*Set tasks*
(1) In the Tesla stock analysis, rewrite the section that opens with "Analysts – most" and closes with "has likely improved.", swapping "stabilization" for "consolidation".
(2) Carry the Tesla stock analysis forward with the next few sentences, beginning right after its last one.

*Source passage*

══════════

Technically speaking, we see a good chance for TSLA to get a lot of support here, around the 160s, where both the Sept. 1, 2020, high and the past year’s downtrend channel intersect.
Thing is, even if the bleeding (bearish path) stops it doesn’t necessarily mean that a recovery (bullish path) is about to start.
Analysts – most of whom have been uber bullish on the stock for many years – have become way more hesitant this year, with the consensus price target steadily moving down.
Nevertheless, in recent months we see some stabilization, with the average price target hovering around the 280-300 area, +/-10.
The most recent rating/price target changes have been positive.
Citi upgraded TSLA from “Sell” to “Neutral” as, just like us, they believe that the major pullback “has balanced out the near-term risk/reward.”
They mentioned the (now reasonable) multiple of ~30x (based on estimated EPS for 2023), expectations for better profitability starting about two years from now, and the company’s competitiveness that has likely improved.
Having said all of that, Citi has set its new price target for TSLA at only $176, suggesting very little upside for the stock from here.

══════════

*Listed entries*
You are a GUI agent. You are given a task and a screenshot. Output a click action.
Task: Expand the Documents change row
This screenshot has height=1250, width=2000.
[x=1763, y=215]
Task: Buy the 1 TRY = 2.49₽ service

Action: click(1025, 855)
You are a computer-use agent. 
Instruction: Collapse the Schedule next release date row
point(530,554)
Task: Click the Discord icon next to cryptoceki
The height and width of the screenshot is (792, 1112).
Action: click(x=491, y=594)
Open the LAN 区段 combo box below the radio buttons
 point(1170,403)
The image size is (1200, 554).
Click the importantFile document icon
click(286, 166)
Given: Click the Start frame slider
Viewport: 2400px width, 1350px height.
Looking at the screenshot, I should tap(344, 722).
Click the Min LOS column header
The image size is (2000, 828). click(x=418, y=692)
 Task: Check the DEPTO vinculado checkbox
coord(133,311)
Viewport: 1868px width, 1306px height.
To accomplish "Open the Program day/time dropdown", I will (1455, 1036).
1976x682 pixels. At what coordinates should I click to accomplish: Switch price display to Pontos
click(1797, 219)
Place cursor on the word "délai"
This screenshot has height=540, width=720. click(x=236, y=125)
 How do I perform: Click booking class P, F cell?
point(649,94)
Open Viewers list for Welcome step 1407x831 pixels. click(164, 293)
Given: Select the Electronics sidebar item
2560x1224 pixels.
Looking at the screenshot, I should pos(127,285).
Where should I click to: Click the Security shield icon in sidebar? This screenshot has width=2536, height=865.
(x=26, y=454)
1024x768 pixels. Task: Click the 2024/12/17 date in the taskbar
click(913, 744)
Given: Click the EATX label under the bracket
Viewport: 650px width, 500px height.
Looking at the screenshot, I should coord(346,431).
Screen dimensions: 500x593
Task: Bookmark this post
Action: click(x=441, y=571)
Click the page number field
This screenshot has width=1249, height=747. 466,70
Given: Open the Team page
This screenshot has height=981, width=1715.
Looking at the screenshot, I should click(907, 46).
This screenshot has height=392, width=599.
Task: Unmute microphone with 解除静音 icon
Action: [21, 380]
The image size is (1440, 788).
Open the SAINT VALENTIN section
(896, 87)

══════════

*Results by task*
(1)
Analysts – most of whom have been uber bullish on the stock for many years – have become way more hesitant this year, with the consensus price target steadily moving down.
Nevertheless, in recent months we see some consolidation, with the average price target hovering around the 280-300 area, +/-10.
The most recent rating/price target changes have been positive.
Citi upgraded TSLA from “Sell” to “Neutral” as, just like us, they believe that the major pullback “has balanced out the near-term risk/reward.”
They mentioned the (now reasonable) multiple of ~30x (based on estimated EPS for 2023), expectations for better profitability starting about two years from now, and the company’s competitiveness that has likely improved.

(2)
Meanwhile, Wedbush Securities’ analyst Dan Ives sees 430K-450K vehicle deliveries this quarter to support his $250 price target, giving the stock an upside of over 47%.
With Tesla approaching the price target of $150 as per his “bear case” scenario, Morgan Stanley’s analyst Adam Jonas is now seeing an opportunity to buy TSLA at “a bargain price.”
Jonas reiterated a price target of $330, reflecting a near-doubling upside potential for the stock.
Finally, as per Seeking Alpha, “Tesla ranks third in quant scores across electric vehicle stocks. The Austin-based automaker has extremely high marks for profitability and growth in comparison to smaller EV players, although the momentum and valuation grades are still lagging.”
We side with Citi on this one, rating TSLA “neutral” right now.
Although we believe there’s limited downside risk from here, we don’t see much of an upside either. As a matter of fact, when we weigh everything in, even now we still can’t say (with a high enough degree of certainty) that the upside potential is greater than the downside risk.
In order for us to be bullish on a stock – any stock, not just TSLA – we need to have that “high-enough degree of certainty.” That’s true at any given time, especially when more and more (economic) clouds are darkening in the (global) skies.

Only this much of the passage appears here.